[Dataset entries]
··········

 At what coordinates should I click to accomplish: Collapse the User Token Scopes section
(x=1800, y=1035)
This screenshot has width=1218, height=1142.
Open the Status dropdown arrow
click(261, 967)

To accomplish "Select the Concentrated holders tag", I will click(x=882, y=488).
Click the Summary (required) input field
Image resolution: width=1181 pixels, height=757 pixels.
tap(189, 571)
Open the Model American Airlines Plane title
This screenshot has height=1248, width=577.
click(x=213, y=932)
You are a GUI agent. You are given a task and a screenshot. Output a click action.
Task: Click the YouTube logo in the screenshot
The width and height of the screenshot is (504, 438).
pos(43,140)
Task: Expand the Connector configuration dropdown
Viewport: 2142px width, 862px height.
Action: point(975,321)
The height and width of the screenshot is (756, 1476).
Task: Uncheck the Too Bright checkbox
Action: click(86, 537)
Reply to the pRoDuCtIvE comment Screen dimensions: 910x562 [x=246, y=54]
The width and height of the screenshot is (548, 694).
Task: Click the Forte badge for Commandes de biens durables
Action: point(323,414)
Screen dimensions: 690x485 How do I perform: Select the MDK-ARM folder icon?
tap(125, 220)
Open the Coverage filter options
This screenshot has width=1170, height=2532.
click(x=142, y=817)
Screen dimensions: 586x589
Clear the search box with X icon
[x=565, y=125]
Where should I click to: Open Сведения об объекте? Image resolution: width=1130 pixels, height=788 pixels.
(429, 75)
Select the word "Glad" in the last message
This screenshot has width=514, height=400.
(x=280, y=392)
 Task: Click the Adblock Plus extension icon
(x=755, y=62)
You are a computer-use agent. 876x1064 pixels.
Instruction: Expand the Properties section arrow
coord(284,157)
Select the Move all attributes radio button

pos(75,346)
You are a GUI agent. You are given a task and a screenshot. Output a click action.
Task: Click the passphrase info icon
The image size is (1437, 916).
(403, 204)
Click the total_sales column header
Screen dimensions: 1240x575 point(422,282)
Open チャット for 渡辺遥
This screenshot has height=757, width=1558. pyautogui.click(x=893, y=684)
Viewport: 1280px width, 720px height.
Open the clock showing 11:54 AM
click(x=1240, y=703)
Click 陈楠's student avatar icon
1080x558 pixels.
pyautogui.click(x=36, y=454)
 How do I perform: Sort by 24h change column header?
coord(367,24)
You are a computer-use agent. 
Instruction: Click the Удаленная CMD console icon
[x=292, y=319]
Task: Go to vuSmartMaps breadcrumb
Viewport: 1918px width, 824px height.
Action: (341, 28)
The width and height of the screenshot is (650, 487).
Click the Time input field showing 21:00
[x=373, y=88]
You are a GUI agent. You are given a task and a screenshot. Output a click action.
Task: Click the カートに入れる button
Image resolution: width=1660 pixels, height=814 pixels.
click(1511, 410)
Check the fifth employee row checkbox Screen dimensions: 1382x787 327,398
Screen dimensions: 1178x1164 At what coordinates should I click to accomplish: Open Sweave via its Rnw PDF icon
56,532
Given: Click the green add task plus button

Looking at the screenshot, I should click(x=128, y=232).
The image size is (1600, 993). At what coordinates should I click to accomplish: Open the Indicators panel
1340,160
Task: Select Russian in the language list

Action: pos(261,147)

··········

**To do**
This calls for an exact transcription of every entry above.

**Exercise solution**
 At what coordinates should I click to accomplish: Collapse the User Token Scopes section
(x=1800, y=1035)
This screenshot has width=1218, height=1142.
Open the Status dropdown arrow
click(261, 967)

To accomplish "Select the Concentrated holders tag", I will click(x=882, y=488).
Click the Summary (required) input field
Image resolution: width=1181 pixels, height=757 pixels.
tap(189, 571)
Open the Model American Airlines Plane title
This screenshot has height=1248, width=577.
click(x=213, y=932)
You are a GUI agent. You are given a task and a screenshot. Output a click action.
Task: Click the YouTube logo in the screenshot
The width and height of the screenshot is (504, 438).
pos(43,140)
Task: Expand the Connector configuration dropdown
Viewport: 2142px width, 862px height.
Action: point(975,321)
The height and width of the screenshot is (756, 1476).
Task: Uncheck the Too Bright checkbox
Action: click(86, 537)
Reply to the pRoDuCtIvE comment Screen dimensions: 910x562 [x=246, y=54]
The width and height of the screenshot is (548, 694).
Task: Click the Forte badge for Commandes de biens durables
Action: point(323,414)
Screen dimensions: 690x485 How do I perform: Select the MDK-ARM folder icon?
tap(125, 220)
Open the Coverage filter options
This screenshot has width=1170, height=2532.
click(x=142, y=817)
Screen dimensions: 586x589
Clear the search box with X icon
[x=565, y=125]
Where should I click to: Open Сведения об объекте? Image resolution: width=1130 pixels, height=788 pixels.
(429, 75)
Select the word "Glad" in the last message
This screenshot has width=514, height=400.
(x=280, y=392)
 Task: Click the Adblock Plus extension icon
(x=755, y=62)
You are a computer-use agent. 876x1064 pixels.
Instruction: Expand the Properties section arrow
coord(284,157)
Select the Move all attributes radio button

pos(75,346)
You are a GUI agent. You are given a task and a screenshot. Output a click action.
Task: Click the passphrase info icon
The image size is (1437, 916).
(403, 204)
Click the total_sales column header
Screen dimensions: 1240x575 point(422,282)
Open チャット for 渡辺遥
This screenshot has height=757, width=1558. pyautogui.click(x=893, y=684)
Viewport: 1280px width, 720px height.
Open the clock showing 11:54 AM
click(x=1240, y=703)
Click 陈楠's student avatar icon
1080x558 pixels.
pyautogui.click(x=36, y=454)
 How do I perform: Sort by 24h change column header?
coord(367,24)
You are a computer-use agent. 
Instruction: Click the Удаленная CMD console icon
[x=292, y=319]
Task: Go to vuSmartMaps breadcrumb
Viewport: 1918px width, 824px height.
Action: (341, 28)
The width and height of the screenshot is (650, 487).
Click the Time input field showing 21:00
[x=373, y=88]
You are a GUI agent. You are given a task and a screenshot. Output a click action.
Task: Click the カートに入れる button
Image resolution: width=1660 pixels, height=814 pixels.
click(1511, 410)
Check the fifth employee row checkbox Screen dimensions: 1382x787 327,398
Screen dimensions: 1178x1164 At what coordinates should I click to accomplish: Open Sweave via its Rnw PDF icon
56,532
Given: Click the green add task plus button

Looking at the screenshot, I should click(x=128, y=232).
The image size is (1600, 993). At what coordinates should I click to accomplish: Open the Indicators panel
1340,160
Task: Select Russian in the language list

Action: pos(261,147)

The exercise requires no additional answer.